→ DIRECTIONS: Nothing in the records may be dropped. Retype them all exactly.

→ PROVIDED DATA:
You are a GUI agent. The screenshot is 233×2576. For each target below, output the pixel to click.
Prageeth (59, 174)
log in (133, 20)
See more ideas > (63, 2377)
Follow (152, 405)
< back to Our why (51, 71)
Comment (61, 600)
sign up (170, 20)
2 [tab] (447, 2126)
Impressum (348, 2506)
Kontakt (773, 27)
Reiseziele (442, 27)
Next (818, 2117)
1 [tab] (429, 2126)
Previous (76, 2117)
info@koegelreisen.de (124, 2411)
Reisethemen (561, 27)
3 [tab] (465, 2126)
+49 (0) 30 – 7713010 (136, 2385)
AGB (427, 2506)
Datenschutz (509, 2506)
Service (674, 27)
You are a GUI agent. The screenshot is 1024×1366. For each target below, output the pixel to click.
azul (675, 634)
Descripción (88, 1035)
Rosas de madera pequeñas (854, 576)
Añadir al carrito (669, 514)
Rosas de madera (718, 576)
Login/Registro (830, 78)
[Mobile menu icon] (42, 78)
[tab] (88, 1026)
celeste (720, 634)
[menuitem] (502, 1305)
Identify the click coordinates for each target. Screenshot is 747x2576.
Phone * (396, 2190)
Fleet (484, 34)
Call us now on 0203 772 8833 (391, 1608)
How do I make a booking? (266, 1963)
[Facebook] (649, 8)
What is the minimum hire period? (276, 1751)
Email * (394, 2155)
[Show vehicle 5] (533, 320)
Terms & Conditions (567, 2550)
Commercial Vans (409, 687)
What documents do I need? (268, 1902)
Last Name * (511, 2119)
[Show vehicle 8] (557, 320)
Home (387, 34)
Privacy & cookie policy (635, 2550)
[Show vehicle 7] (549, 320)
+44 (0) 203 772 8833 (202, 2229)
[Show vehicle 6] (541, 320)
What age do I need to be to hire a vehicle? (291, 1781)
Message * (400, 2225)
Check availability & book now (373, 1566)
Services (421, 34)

→ EXERCISE OUTPUT:
You are a GUI agent. The screenshot is 233×2576. For each target below, output the pixel to click.
Prageeth (59, 174)
log in (133, 20)
See more ideas > (63, 2377)
Follow (152, 405)
< back to Our why (51, 71)
Comment (61, 600)
sign up (170, 20)
2 [tab] (447, 2126)
Impressum (348, 2506)
Kontakt (773, 27)
Reiseziele (442, 27)
Next (818, 2117)
1 [tab] (429, 2126)
Previous (76, 2117)
info@koegelreisen.de (124, 2411)
Reisethemen (561, 27)
3 [tab] (465, 2126)
+49 (0) 30 – 7713010 (136, 2385)
AGB (427, 2506)
Datenschutz (509, 2506)
Service (674, 27)
You are a GUI agent. The screenshot is 1024×1366. For each target below, output the pixel to click.
azul (675, 634)
Descripción (88, 1035)
Rosas de madera pequeñas (854, 576)
Añadir al carrito (669, 514)
Rosas de madera (718, 576)
Login/Registro (830, 78)
[Mobile menu icon] (42, 78)
[tab] (88, 1026)
celeste (720, 634)
[menuitem] (502, 1305)
Identify the click coordinates for each target. Screenshot is 747x2576.
Phone * (396, 2190)
Fleet (484, 34)
Call us now on 0203 772 8833 (391, 1608)
How do I make a booking? (266, 1963)
[Facebook] (649, 8)
What is the minimum hire period? (276, 1751)
Email * (394, 2155)
[Show vehicle 5] (533, 320)
Terms & Conditions (567, 2550)
Commercial Vans (409, 687)
What documents do I need? (268, 1902)
Last Name * (511, 2119)
[Show vehicle 8] (557, 320)
Home (387, 34)
Privacy & cookie policy (635, 2550)
[Show vehicle 7] (549, 320)
+44 (0) 203 772 8833 (202, 2229)
[Show vehicle 6] (541, 320)
What age do I need to be to hire a vehicle? (291, 1781)
Message * (400, 2225)
Check availability & book now (373, 1566)
Services (421, 34)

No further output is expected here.